Digital assets marketplace Creative Fabrica launches generative AI tool • ZebethMedia

Creative Fabrica, a marketplace for digital files like print-on-demand assets, fonts and graphics, announced today it will launch its own generative AI tool. Called CF Spark, it’s already seen three million prompts generated, and more than 500,000 published by Creative Fabrica creators over the past three weeks. Like other digital assets on the platform, users can put up their generative AI files for paid use by other members, which Creative Fabrica says makes it the first generative AI that also allows creators to make money.

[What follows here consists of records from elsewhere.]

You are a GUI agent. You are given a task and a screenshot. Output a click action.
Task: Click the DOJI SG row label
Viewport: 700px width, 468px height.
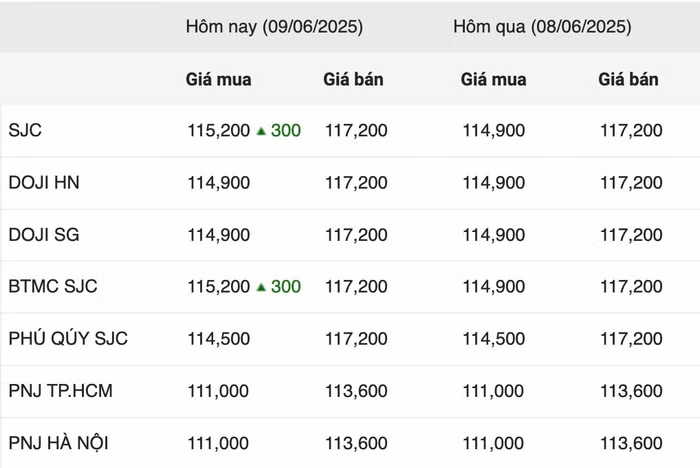click(43, 235)
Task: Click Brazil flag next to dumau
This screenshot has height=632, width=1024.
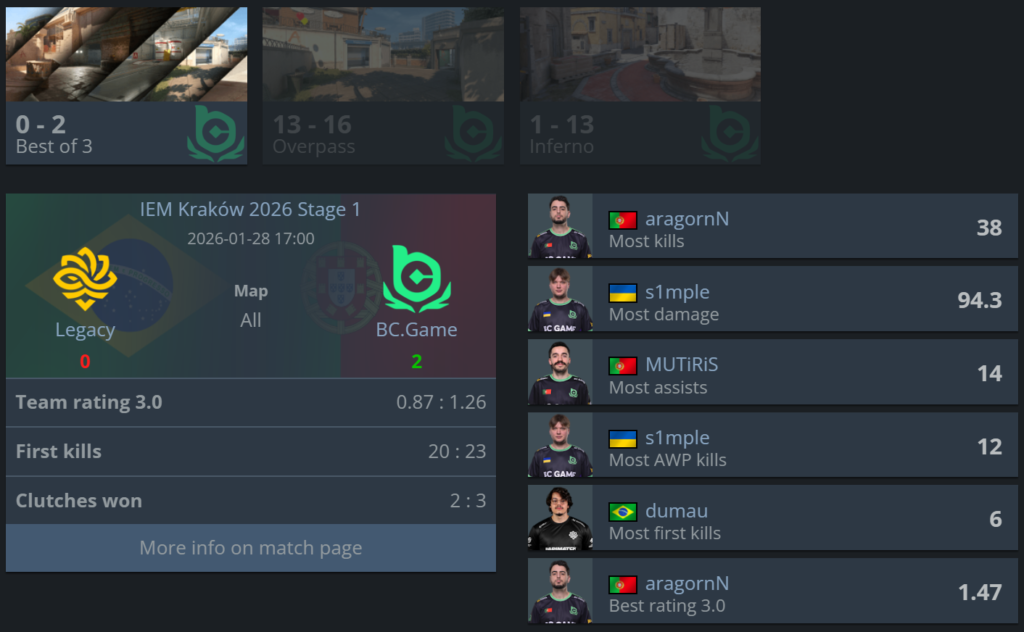Action: point(622,511)
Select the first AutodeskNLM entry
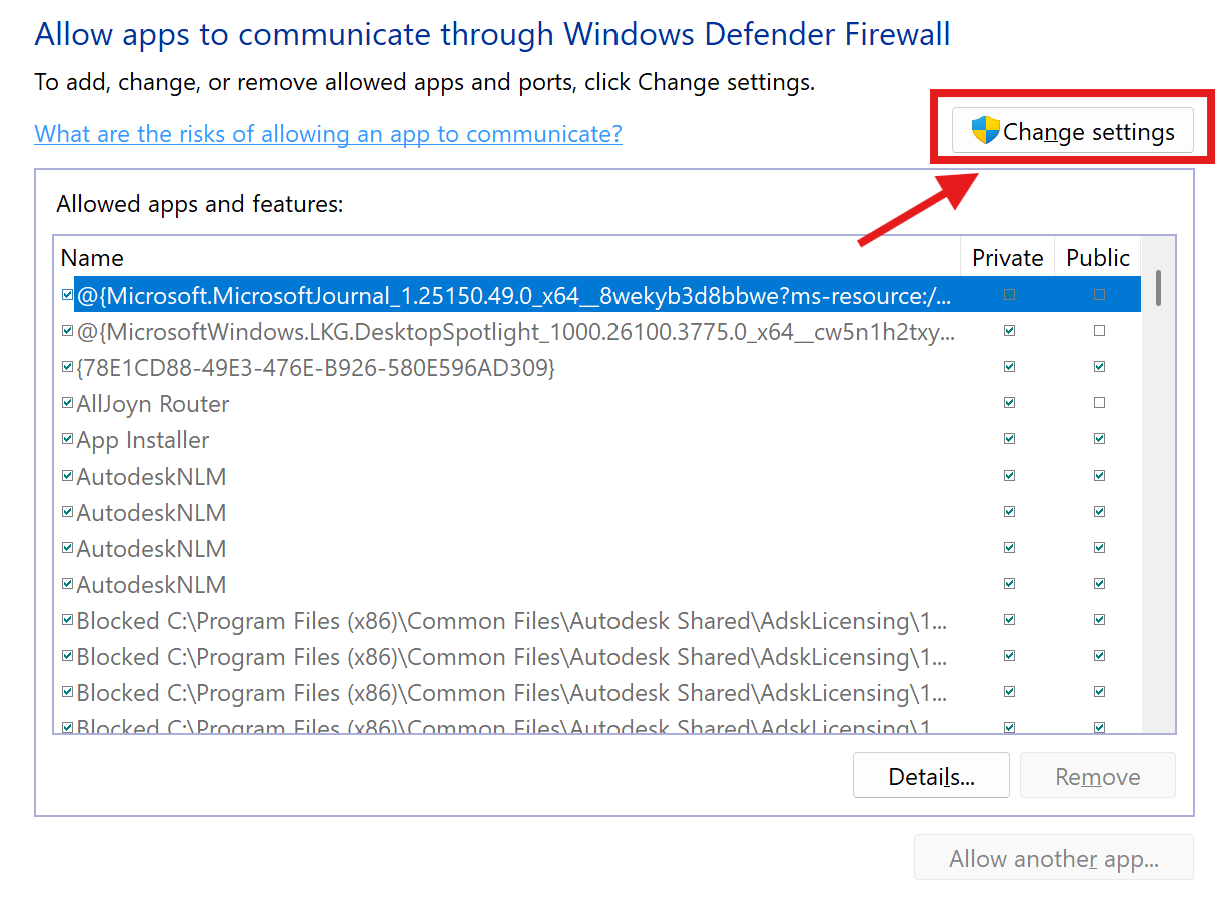The height and width of the screenshot is (916, 1230). (x=151, y=476)
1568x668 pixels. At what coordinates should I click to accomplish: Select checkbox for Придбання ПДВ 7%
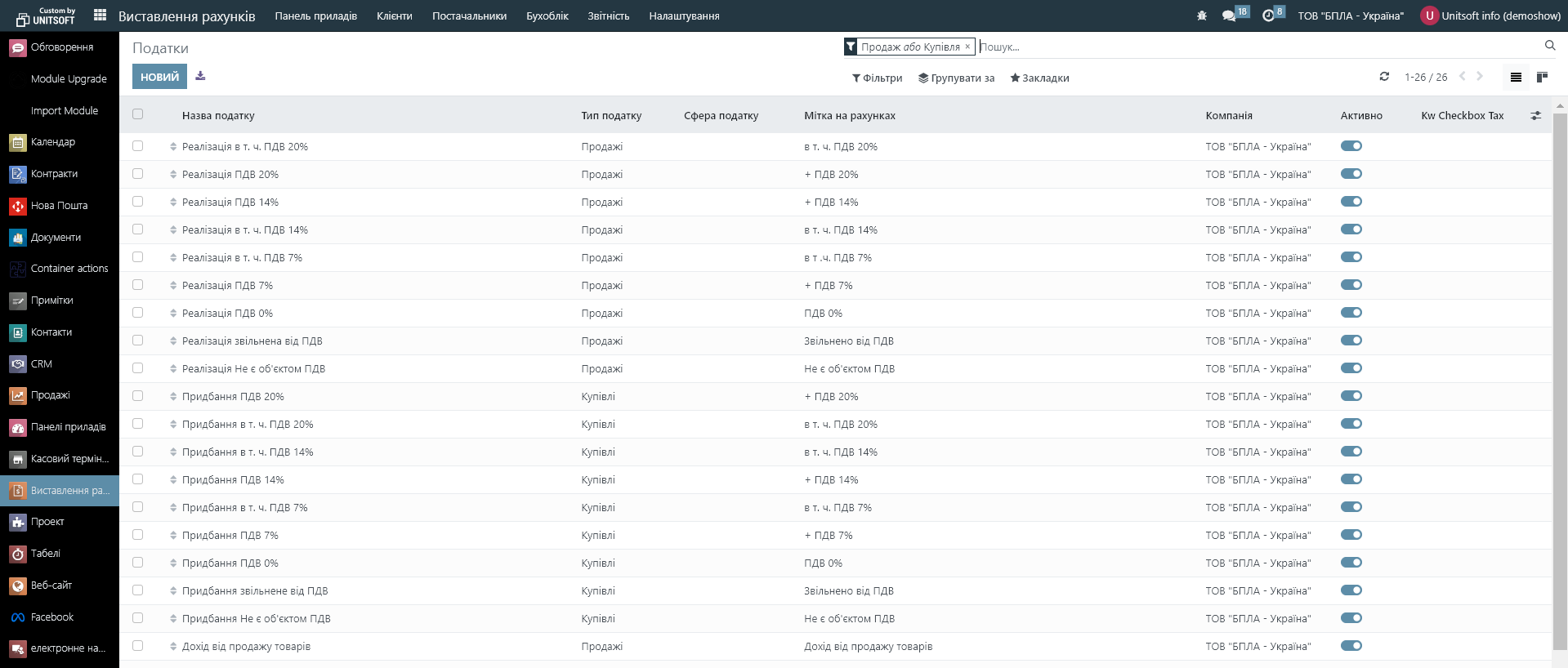[x=137, y=535]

Backed by investors like Felix Capital, FJ Labs and Peak Capital, Creative Fabrica has an agreement with Stable Diffusion, the image-generating AI system by Stability AI and is working on a partnership with OpenAI to include Dalle 2 in its ecosystem. CF Spark also uses the Dreamstudio API. Creative Fabrica CEO Roemie Hillenaar said this mix allows users to get different results and covers a broader range of styles. Creative Spark started building CF Spark before Stable Diffusion was released open source, Hillenaar told ZebethMedia. “We saw that DALLE and MidJourney where opening up their gates towards more beta users and we took the bet that OpenAI (make DALLE) will open up their API at any time. At the time we were betting towards the end of this year and we thought to build already the product as if the API would be available,” he added. But in the middle of that, Stability AI released Stable Diffusion open source and since Creative Fabrica was already in the process of developing CF Spark, it allowed it to take the new tool live more quickly. To use CF Spark, creators enter a prompt, which generates four images that they can chose to publish on their page. Other Creative Fabrica users can re-prompt the AI images to get different results and upload images of what they create with AI-generated art (for example, a T-shirt). CF Spark is available to Creative Fabrica’s four million users for free. In total, the platform has a library of almost six million fonts and graphics.